4. On January 30, 1997, Petitioner conducted an inspection of Respondent’s facility registered as 39-2102. That inspection revealed that Respondent failed to follow established tanning procedures by allowing his customers to exceed the exposure schedule on approximately 10 occasions. Furthermore, Respondent had not incorporated any variations of the exposure schedule into his permit to operate. Those actions violated Sections 2.2.4 and 5.3.1. Respondent also made modifications to the tanning equipment without first notifying the Department in violation of 2.7.1 and failed to properly execute the consumer warning statements in violation of 4.2.1. The Department issued these findings to Respondent at the conclusion of the inspection and again via U.S. mail on March 4, 1997. Respondent responded to the Department on March 11, 1997, stating that it would remedy all violations cited, but that it would not follow the "recommendation" to document the room number visited by each customer.

5. During May 1997, Shannon Carithers conducted an undercover investigation of registration number 39-2102. Mr. Carithers is skin type III. The Respondent informed Mr. Carithers that he could have 30 tanning sessions in a one month period. Thereafter, the Respondent permitted Mr. Carithers to tan as follows:

a. 10 minutes on May 1, 1997;

b. 20 minutes on May 2, 1997;

c. 15 minutes on May 3, 1997; and

d. 20 minutes on May 4, 1997.

By permitting the above tanning, Respondent allowed Mr. Carithers the opportunity to exceed the exposure schedule both in terms of sequential spacing of visits and in terms of the manufacturer's recommended maximum allowable time per week in minutes. Therefore, Respondent failed to follow his own approved tanning procedures. These violations are the same violations for which Respondent was cited after the January 30, 1997, inspection and stated that it would correct, but failed to do so.

CONCLUSIONS OF LAW

Based upon the foregoing Findings of Fact, I conclude the following as a matter of law:

General Findings

1. The Administrative Law Judge Division has subject-matter jurisdiction in this action pursuant to S.C. Code Ann. §§ 1-23-310 et seq. (1986 & Supp. 1996); cf. S.C. Code Regs. 61-72 §§ 501 & 502 (Supp. 1996).
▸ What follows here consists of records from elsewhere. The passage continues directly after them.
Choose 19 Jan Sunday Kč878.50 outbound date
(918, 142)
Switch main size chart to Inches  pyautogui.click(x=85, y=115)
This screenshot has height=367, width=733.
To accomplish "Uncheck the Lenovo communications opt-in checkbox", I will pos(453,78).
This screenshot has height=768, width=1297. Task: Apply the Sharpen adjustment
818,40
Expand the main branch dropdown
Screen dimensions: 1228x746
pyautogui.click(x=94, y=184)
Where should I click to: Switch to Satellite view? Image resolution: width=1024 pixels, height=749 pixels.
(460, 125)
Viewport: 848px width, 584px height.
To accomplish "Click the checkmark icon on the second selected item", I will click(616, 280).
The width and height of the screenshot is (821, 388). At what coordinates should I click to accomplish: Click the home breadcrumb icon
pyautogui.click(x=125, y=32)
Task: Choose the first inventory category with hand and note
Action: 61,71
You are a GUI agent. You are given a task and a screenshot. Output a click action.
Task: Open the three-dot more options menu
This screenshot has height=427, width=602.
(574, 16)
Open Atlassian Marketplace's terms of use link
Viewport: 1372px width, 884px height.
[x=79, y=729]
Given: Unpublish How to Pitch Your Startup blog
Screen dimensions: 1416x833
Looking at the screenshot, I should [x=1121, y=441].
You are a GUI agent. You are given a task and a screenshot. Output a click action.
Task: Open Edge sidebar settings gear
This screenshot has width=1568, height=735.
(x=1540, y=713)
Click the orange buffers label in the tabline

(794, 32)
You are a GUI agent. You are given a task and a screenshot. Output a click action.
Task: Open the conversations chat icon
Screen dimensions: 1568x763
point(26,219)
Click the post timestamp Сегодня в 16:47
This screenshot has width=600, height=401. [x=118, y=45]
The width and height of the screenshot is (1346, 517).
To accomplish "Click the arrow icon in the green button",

2. DHEC is authorized "as the agency of the State which is responsible for the control and regulation of radiation sources ..." to "formulate, adopt, promulgate, and repeal regulations relating to the control of ionizing and nonionizing radiation . . . ." S.C. Code Ann. §13-7-40 (A) and (F)(3) (Supp. 1996). R. 61-106 was promulgated pursuant to Section 13-7-40 to "provide for the registration and regulation of facilities, equipment and persons installing and/or servicing equipment which employs ultraviolet and other lamps for the purpose of tanning the skin of the human body through the application of ultraviolet radiation." R.61-106.1.1.1. Therefore, Respondent's facilities are subject to registration and regulation under R.61-106.

3. S.C. Code Ann. § 13-7-40 (F)(4) (Supp. 1996) provides that the Department may "issue orders or modifications of them as may be necessary in connection with proceedings under this article." Pursuant to S.C. Code Ann. § 13-7-85 (Supp. 1996), the Department is authorized to assess civil penalties for violations of the Atomic Energy and Radiation Control Act or the regulations promulgated thereunder. R. 61-106.1.8.1.3 authorizes the Department to issue an administrative order if it determines that the violations at the facility pose a risk comparable to a Severity Category I violation. Severity I Category Level violations subject the violator to penalties of $5,000 to $25,000 per violation. Additionally, Severity II Category Level violations subject the violator to penalties of $1,000 to $5,000 per violation. See R. 61-106.1.13.5.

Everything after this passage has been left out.